1.  If/when this one machine breaks, all your seats (users) are down.  In the PC
model, one machine breaks, only one user is down.

2.  Because the market has evolved to the "PC everywhere" model, PCs are dirt
cheap, approaching $100 USD for the box (remember you have to buy all those
monitors, keyboards, and mice for the multi-seat setup so the only differential
factor is the price of the CPU box).  The hardware cost for specialty cards,
signal repeater boxes and cables for the multi-seat configuration is actually
higher than buying a bunch of cheap low end power efficient PCs with standard
cables.

3.  This is exactly why the Citirx et al "dumb Windows terminal" model has
failed.  The dumb graphics terminals cost more than a PC by a factor of over
2:1, so people just bought PCs and installed the Citrix client.  Then they
realized "why am I paying this Citrix license when I have a fully functional PC
sitting here for which I've already paid a Windows license?"  Thus Citirix has
become basically nothing more than a remote access solution or a niche "security
minded" application solution for banks, hospitals, and such.  Few, if any, are
running a Citrix desktop on every screen in their organization.
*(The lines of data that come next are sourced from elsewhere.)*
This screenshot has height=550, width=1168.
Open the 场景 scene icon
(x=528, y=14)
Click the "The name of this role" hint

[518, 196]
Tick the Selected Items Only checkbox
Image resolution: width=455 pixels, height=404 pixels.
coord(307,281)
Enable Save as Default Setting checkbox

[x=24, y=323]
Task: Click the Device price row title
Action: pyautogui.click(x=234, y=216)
Linux is not Citrix, so there are no licenses involved.  But to go the route you
are suggesting increases overall costs in hardware and man-time significantly
over a PC at every seat.  I can't count the number of studies I've read over the
years that make the argument that centralized computing is the better model.
Thousands of organizations have tried it, and quickly dumped it, because it just
doesn't work in the real world as well as the PC model, and the overall costs
end up being much higher.

For the hobbyist at home who just wants the wife and kids to have a screen, KB,
and mouse to surf and check email, this multi-seat solution might work ok.  But
again, given that you can buy a fully functional new laptop for $300 USD, or a
very decent used laptop for $150, the cost of extra vid cards, cables, KBs,
mice, a CRT/LCD screen and time time and hassle of trying to make multi-seat
work, it just isn't really worth the effort, is it?

The only reason I can see someone actually doing this is the satisfaction one
would receive from pulling off the hack and crowing about it.  No offense
intended.  It would be a fairly neat hack.  But given the factors I've outlined
above, it wouldn't be worth duplicating by the larger community.